Just cooked 4 racks yesterday.  Mine also looked green, but only on the bottom.

I use a 3-2-1 method for smoking.  3 hours of smoke, then wrap tight them in foil with some fruit juice leaving room for steam and smoke another 2 hours... then open up for one hour and the meat will start to separate from the bone.

I usually use grape for smoking... and then use grape juice for the 2-hour steam.  However, yesterday I used apple juice instead of grape... and mine turned yellow for the first time ever.

I can't guarantee that is what the problem was, but all signs point there.

Same process, same batch of meat as before... but different results with the apple juice.

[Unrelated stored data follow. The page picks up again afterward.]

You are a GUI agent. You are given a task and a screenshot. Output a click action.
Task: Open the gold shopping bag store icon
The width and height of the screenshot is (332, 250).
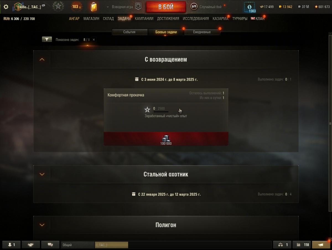(x=94, y=7)
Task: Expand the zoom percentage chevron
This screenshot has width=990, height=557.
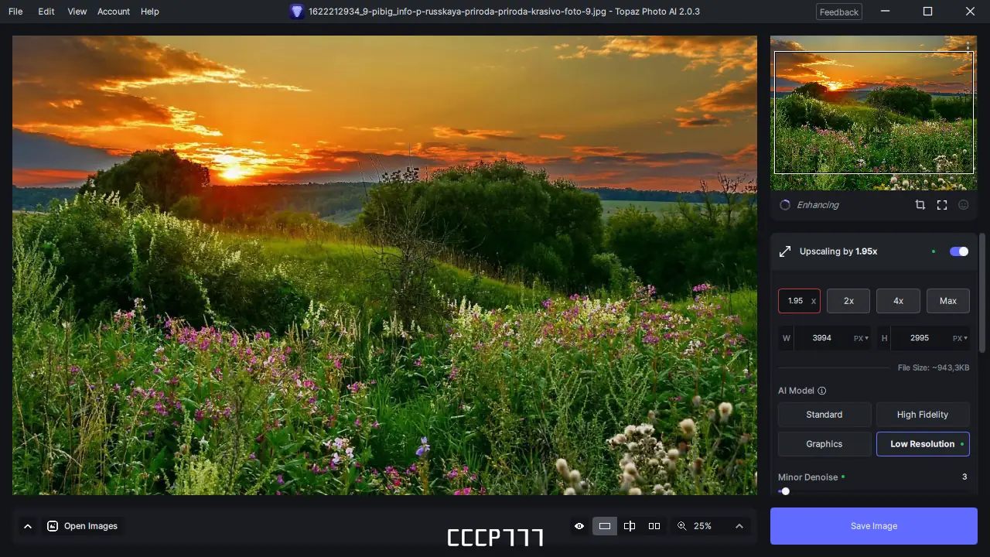Action: coord(739,525)
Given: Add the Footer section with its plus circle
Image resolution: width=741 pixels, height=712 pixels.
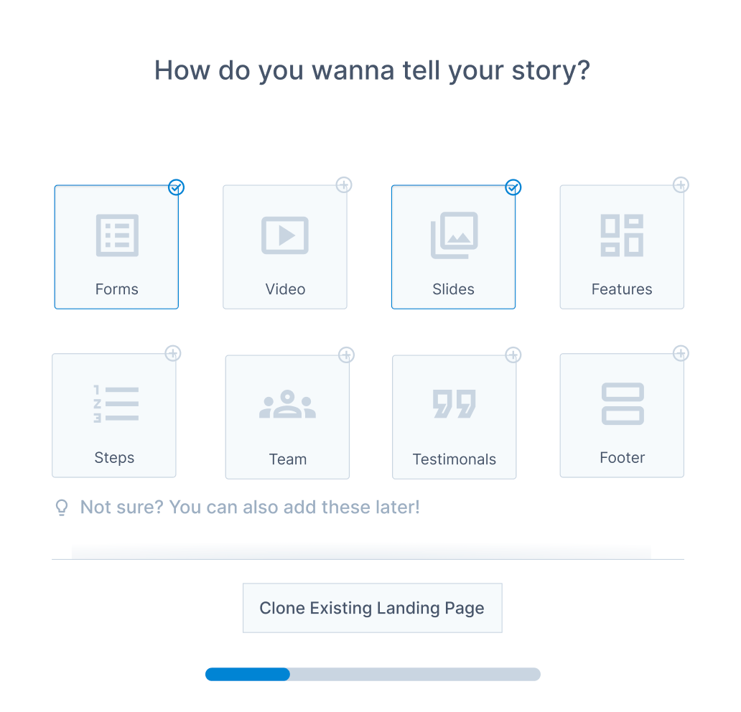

Other than the color, they were still great!


----------



## guardiana (Sep 5, 2015)

I had the same green issue, only the package was still sealed and 3 days away from expiration. The spot that turned green was really tight against the plastic wrap. It smelled bad through the wrapping. Costco and "Good nature" brand did not respond to my inquiry. 













Costco pork.jpg



__ guardiana
__ Sep 4, 2015


----------



## smokin phil (Sep 5, 2015)

Guardiana said:


> I had the same green issue, only the package was still sealed and 3 days away from expiration. The spot that turned green was really tight against the plastic wrap. It smelled bad through the wrapping. Costco and "Good nature" brand did not respond to my inquiry.
> 
> 
> 
> ...



Oh-oh, somebody's gettin' LIT UP!!!!! They'd be replacing my neat AND refunding me the purchase price. That don't fly.


----------



## sfprankster (Sep 5, 2015)

Guardiana said:


> I had the same green issue, only the package was still sealed and 3 days away from expiration. The spot that turned green was really tight against the plastic wrap. It smelled bad through the wrapping. Costco and "Good nature" brand did not respond to my inquiry.
> 
> 
> 
> ...


Return it back to Costco. They have a liberal return policy and will refund or replace the item.


----------